THE SEARCH FOR NUMERICAL CODES IN THE VM.

Jan. B. Hurych

Even before the search for natural language of the VM (that is without any code being used) was in full speed, some researchers suspected the manuscript could have been encoded (or enciphered). Several points were leading to that conclusion:

The truly unknown script. In spite of minor similarities here and there the VM script was never found in any other document or record. The possibility that we are dealing with "once-living-but-now-dead" language and/or script seems to be very low, considering that even with unknown and dead languages, we usually have quite a number of documents or artifacts that were left behind. More likely, we have here an artificial script and/or coded text, where the script is simply one kind of encoding ( say as is Morse code e.t.c. ]
It was a frequent habit already in the Middle ages to encode the important documents.The secret script was already considered as an encoding tool (say like Freemasons' script) - and sometimes even the one and only tool of encryption. Pretty soon it became obvious however that it is only one special case of the substitutional, monoalphabetic cipher for which they already developed the so call "letter frequency" statistics. One just had to use the transcript (any unambiguous assignment would do) and then, letter by letter, to guess and check for the proper plaintext until the text had one, non-ambiguous meaning . So to make the text hard to crack, additional enciphering was used, such as reversed order of letters, polyalphabetical cipher, grill, transposition cipher or other methods.
No description of the script. Contrary to other secret scripts, which were artificially created and were mostly described in minute details by the authors in their books, the VM script is described nowhere. And what's more, its character frequency does not fit any of languages so far investigated. (Note: Actually there is a resemblance to the statistics of Latin, but using the corresponding conversion table, we do not get the plaintext in Latin. This would also point to the fact there was probably additional encoding used, say monoalphabetic or transposition cipher - that would not change the frequency curve).
The natural language search did not provide any solution. When quite a number of the known languages were tried, the attempts switched to less known languages, of course with the same negative results. Here I beg to differ from those, who claim they did find such language: what they really found are the methods of interpretation - mostly trimmed to the expected results - something like reading tea-leaves. And so we have now several leaf-readers that accuse each other for reading the sense into the random sediment not realizing they themselves do the same.
The shortage of longer words. There were of course more indications that the VM is encrypted text, namely since the longer words there are missing, there is totally disconnected script, strange plants, strange pictures and astrological/astronomical charts.
The call for the cavalry. It was quite logical that a great hopes were put on the expert decoding and top military experts tried their hands (and brains as well) in cracking the VM, unfortunately with no success.
When decoding failed, the research turned for a while to the search for natural language and after failure of that, the decrypting was undertaken again. That created the vicious circle which we are not able to break. So instead of working in cycles, we should count our losses and split in two groups, each devoting their full time to the either non-encoded natural language or decoding. After all, the VM could hardly have both at the same time . . .

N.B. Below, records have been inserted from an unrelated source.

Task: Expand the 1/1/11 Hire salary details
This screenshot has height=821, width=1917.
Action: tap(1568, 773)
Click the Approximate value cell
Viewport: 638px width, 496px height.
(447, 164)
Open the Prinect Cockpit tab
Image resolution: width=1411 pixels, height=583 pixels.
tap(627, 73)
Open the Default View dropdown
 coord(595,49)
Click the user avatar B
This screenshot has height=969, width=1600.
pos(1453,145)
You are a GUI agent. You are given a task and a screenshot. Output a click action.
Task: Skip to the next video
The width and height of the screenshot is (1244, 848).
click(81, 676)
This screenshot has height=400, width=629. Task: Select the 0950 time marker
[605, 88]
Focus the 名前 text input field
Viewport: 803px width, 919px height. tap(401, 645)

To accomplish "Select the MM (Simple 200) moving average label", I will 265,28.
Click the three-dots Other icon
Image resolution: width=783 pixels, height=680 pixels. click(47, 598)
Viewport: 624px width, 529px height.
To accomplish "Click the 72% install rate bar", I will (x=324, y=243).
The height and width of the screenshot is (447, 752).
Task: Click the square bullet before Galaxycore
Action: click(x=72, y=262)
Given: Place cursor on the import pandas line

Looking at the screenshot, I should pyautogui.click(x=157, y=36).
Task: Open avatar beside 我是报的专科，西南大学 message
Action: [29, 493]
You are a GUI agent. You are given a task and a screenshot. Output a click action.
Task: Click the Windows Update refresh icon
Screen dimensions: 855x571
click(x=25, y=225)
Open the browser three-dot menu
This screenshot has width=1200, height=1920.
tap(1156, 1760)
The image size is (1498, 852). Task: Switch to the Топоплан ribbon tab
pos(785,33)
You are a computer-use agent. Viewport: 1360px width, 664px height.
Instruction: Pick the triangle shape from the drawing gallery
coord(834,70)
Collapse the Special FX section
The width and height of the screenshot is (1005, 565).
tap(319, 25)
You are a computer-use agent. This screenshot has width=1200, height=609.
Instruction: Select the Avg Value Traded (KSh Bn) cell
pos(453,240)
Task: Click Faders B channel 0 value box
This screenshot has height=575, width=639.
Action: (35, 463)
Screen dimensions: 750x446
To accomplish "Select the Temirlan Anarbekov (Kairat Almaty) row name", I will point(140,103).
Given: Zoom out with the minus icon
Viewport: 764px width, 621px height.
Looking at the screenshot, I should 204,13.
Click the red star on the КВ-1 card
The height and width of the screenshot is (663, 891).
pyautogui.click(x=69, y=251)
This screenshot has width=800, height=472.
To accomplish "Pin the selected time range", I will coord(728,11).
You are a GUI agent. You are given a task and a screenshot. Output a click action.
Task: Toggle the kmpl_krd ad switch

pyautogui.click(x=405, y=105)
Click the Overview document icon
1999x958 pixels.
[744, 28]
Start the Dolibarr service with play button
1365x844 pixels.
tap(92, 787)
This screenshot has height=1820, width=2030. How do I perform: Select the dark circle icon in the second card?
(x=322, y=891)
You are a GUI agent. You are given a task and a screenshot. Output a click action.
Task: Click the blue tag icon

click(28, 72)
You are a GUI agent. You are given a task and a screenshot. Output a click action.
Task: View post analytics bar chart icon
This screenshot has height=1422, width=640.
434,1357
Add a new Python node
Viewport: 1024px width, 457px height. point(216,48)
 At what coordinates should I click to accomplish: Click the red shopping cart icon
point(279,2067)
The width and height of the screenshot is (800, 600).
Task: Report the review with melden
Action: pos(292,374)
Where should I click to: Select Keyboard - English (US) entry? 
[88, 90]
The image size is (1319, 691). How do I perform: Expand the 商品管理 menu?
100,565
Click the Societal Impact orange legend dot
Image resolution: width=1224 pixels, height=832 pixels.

In order to undertake the cracking of the VM, we have to first see the problems that did not allow the military experts to reach that goal. As I mentioned in my last article ("The Research of the Voynich Manuscript: The Strategies and the Results) the military cryptography has certain advantages that we cannot exploit in the VM decoding: the scripts (or signals used, say Morse) are very well known and as for the language, there are only few necessary to be tried. Beside that, there are already some known methods, partly cracked messages, mistakes by enemy operators, set of usual - and suspected, mostly military - expressions, dates or same messages translated in different languages and/or coded by already known cipher, captured enemy operators, captured coding documents or coding machines and last but not least, the actions of friendly spies. Actually they are so many possibilities that one wonders how much of the cracking success is thanks to them alone :-). Unfortunately, none of that is available for the VM.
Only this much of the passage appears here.